Rhein-Neckar Löwen: Leicht schwerfällig in Ludwigshafen
Von Tillmann Bauer
Ludwigshafen. Die Leichtigkeit ist zurück. Zumindest hatte man dieses Gefühl, betrachtet man eine einzelne Szene vor dem Gastauftritt der Handballer der Rhein-Neckar Löwen bei den Eulen Ludwigshafen. Es waren noch gut 30 Minuten bis zum Anpfiff des Bundesliga-Derbys, Nikolaj Jacobsen, Löwen-Coach, lehnte gerade entspannt auf der Auswechselbank und beobachtete das Aufwärmprogramm seiner Mannschaft, als der Hallensprecher der Friedrich-Ebert-Halle ihn durch das Mikrofon begrüßte.
Oliver Roggisch, einen Platz neben Jacobsen, ließ sich diese Gelegenheit nicht nehmen, schnappte sich den rechten Arm des Cheftrainers und streckte ihn in die Höhe. Jacobsen wehrte sich und grinste. Nun gut, vorstellen musste man ihn nun wirklich nicht mehr. Er ist bekannt. Jacobsen und Roggisch hatten ihren Spaß.

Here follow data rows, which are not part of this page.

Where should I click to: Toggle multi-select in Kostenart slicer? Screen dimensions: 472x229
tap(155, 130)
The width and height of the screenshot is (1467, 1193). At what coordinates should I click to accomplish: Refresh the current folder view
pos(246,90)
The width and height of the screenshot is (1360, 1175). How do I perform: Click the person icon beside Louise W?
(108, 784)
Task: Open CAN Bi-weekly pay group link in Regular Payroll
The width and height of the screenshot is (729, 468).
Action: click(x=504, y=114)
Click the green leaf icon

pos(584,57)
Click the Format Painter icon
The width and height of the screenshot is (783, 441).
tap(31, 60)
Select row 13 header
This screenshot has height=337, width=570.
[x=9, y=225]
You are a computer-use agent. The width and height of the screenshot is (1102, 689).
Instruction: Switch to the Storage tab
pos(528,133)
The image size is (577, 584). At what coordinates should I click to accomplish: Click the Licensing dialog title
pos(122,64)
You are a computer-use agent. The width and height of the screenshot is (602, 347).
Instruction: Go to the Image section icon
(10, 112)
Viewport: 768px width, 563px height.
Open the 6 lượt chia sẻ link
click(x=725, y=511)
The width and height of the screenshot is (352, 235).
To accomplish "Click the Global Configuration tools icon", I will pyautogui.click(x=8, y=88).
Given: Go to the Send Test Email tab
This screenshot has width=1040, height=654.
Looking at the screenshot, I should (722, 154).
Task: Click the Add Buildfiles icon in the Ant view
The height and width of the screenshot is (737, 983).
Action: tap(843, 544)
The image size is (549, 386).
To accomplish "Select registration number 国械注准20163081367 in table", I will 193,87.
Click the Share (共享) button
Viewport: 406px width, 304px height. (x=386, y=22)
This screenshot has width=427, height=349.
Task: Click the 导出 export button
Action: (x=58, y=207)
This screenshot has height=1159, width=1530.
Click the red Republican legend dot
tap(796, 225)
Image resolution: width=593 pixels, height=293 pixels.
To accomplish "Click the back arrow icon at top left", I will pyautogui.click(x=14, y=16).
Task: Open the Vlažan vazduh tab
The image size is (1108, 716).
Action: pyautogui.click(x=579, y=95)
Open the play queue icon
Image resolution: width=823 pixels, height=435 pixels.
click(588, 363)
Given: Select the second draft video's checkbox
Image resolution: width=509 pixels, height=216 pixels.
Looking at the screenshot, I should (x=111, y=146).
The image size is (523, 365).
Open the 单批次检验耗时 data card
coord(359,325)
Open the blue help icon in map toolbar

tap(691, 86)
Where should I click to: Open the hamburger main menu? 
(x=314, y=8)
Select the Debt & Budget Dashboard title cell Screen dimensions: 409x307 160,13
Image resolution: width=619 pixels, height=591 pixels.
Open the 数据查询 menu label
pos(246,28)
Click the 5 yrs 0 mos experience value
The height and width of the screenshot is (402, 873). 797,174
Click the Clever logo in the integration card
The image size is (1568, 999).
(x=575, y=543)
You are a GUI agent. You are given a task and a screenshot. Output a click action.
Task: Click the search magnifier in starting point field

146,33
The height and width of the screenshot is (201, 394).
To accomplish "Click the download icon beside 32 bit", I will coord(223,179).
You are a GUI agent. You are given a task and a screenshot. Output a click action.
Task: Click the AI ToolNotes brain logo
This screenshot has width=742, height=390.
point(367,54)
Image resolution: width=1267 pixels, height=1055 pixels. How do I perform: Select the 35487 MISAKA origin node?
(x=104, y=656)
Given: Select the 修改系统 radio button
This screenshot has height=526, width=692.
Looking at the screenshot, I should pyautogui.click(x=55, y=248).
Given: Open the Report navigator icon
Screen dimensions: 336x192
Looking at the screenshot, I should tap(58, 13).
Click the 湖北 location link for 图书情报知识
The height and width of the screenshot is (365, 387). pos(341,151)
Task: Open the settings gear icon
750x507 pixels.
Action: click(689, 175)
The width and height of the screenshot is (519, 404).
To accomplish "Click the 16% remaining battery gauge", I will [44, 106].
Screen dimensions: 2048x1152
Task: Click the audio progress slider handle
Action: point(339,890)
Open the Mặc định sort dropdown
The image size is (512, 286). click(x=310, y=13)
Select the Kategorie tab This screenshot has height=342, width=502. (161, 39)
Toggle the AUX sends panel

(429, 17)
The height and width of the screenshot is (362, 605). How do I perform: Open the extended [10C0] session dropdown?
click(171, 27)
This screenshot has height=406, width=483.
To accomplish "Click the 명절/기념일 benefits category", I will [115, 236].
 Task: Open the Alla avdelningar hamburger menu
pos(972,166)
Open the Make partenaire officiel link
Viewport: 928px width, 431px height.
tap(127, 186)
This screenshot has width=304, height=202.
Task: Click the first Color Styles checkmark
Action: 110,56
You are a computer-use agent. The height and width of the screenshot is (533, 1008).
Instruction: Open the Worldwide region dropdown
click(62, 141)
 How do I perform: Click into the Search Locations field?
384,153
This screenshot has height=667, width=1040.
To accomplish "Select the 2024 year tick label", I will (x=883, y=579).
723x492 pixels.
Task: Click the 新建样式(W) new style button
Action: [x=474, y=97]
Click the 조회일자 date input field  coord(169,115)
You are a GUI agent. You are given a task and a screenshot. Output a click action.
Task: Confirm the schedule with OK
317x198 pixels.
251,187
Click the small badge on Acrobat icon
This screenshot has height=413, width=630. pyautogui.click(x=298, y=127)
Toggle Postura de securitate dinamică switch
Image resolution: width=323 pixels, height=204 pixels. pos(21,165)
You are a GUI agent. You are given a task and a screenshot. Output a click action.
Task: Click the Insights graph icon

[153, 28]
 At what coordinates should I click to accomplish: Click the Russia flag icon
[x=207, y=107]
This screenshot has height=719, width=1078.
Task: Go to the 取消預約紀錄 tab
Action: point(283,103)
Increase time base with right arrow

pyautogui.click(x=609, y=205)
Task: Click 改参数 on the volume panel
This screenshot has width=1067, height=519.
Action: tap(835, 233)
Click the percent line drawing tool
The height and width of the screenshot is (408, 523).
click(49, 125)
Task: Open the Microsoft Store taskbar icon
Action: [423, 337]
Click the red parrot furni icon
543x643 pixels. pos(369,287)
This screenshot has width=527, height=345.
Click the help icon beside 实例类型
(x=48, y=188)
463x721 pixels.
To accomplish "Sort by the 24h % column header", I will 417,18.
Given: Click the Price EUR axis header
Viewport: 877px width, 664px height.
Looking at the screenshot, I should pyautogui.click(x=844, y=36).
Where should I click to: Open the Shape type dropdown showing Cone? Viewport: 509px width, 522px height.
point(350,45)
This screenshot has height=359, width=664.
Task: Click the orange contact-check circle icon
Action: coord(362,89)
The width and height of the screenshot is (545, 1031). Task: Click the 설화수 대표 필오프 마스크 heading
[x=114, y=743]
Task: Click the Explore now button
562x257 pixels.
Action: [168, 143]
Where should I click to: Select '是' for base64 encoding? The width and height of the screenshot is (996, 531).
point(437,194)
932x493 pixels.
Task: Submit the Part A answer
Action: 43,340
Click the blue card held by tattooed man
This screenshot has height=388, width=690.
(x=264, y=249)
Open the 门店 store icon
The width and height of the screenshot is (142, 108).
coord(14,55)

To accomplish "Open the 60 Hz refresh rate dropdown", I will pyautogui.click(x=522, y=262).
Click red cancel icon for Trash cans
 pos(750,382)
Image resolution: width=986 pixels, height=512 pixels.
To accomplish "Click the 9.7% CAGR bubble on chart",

Betrachtet man nun aber das wirklich Wichtige, muss man feststellen, dass die Leichtigkeit noch immer ganz weit von Jacobsens-Mannschaft, die auch diesmal auf Patrick Groetzki verzichten musste, entfernt ist. Zwar gewannen die Löwen am Donnerstag mit 28:21 (13:11) in Ludwigshafen, die Art und Weise aber konnte noch immer nicht zufriedenstellen. "Das war mal wieder viel Licht und Schatten", resümierte Kapitän Andy Schmid, "aber in unserer Situation ist aktuell jeder Sieg wichtig, auch wenn es unser Anspruch ist, hier zu gewinnen."
Denn so unterschiedlich die Ambitionen beider Bundesliga-Vereine auch sein mögen, an diesem Abend war es zumindest in den ersten 30 Minuten ein offener Schlagabtausch. Das lag auch daran, dass in der Offensive wieder einmal ohne die nötige Durchschlagskraft gespielt wurde und man dem Außenseiter lange alle Möglichkeiten bot, für eine Sensation zu sorgen. Laut Schmid habe man anfangs "zu inkonsequent" gespielt.
Ein Löwe, dem man aber keinen Vorwurf machen konnte, war Andreas Palicka, der mit Leichtigkeit die hochkarätigen Chancen der Eulen-Schützen zunichte machte und zum Mann des Abends aufspielte. Dass man zumindest kurzzeitig durchatmen konnte, war einem Zwischenspurt nach dem Seitenwechsel zu verdanken. Das Tempospiel nach vorne, dass so oft vermisst wurde, klappte zu diesem Zeitpunkt wie in besten Tagen.
Man spielte sich ein kleines Polster heraus. Es war eben diese Führung, die die Eulen nicht mehr einholen konnten, weil die Löwen es im zweiten Durchgang schafften, ihre eigene Deckung zu stabilisieren und im Angriff einen bärenstarken Mads Mensah Larsen und einen treffsicheren Gudjon Valur Sigurdsson zur Verfügung hatten.
In der Schlussphase kam man so zu vielen einfachen Gegenstoß-Toren. Kreisläufer Jannik Kohlbacher fasste zusammen: "Wir wissen natürlich, was wir eigentlich spielen können, das haben wir dann nach der Halbzeit auch gemacht."
Es war eine Begegnung, die zur aktuellen Situation der Löwen passt. Man hatte große Mühe, vieles wirkte schwerfällig, aber am Ende verbuchte man einen Pflichtsieg. Und das ist das, was zählt.
Eulen: Lenz, Hanemann - Stüber 2, Salger 2, Dietrich 2, Hideg 3, Scholz 3, Haider 1, Falk 3, Hofmann 1/1, Müller 3, Dippe 1.
Löwen: Appelgren, Palicka 1- Ganz, Radivojevic, Petersson 2, Lipovina, Schmid 4, Mensah Larsen 6, Fäth, Taleski 1, Abutovic, Guardiola, Sigurdsson 10/3, Tollbring 2/2, Kohlbacher 1, Nielsen 1.
Spielfilm: 2:1 (5.), 3:5 (10.), 5:6 (15.), 6:8 (20.), 8:9 (25.), 11:13 (HZ) - 12:16 (35.), 15:18 (40.), 16:19 (45.), 16:21 (50.), 18:26 (55.), 21:28 (Ende); Zuschauer: 2350.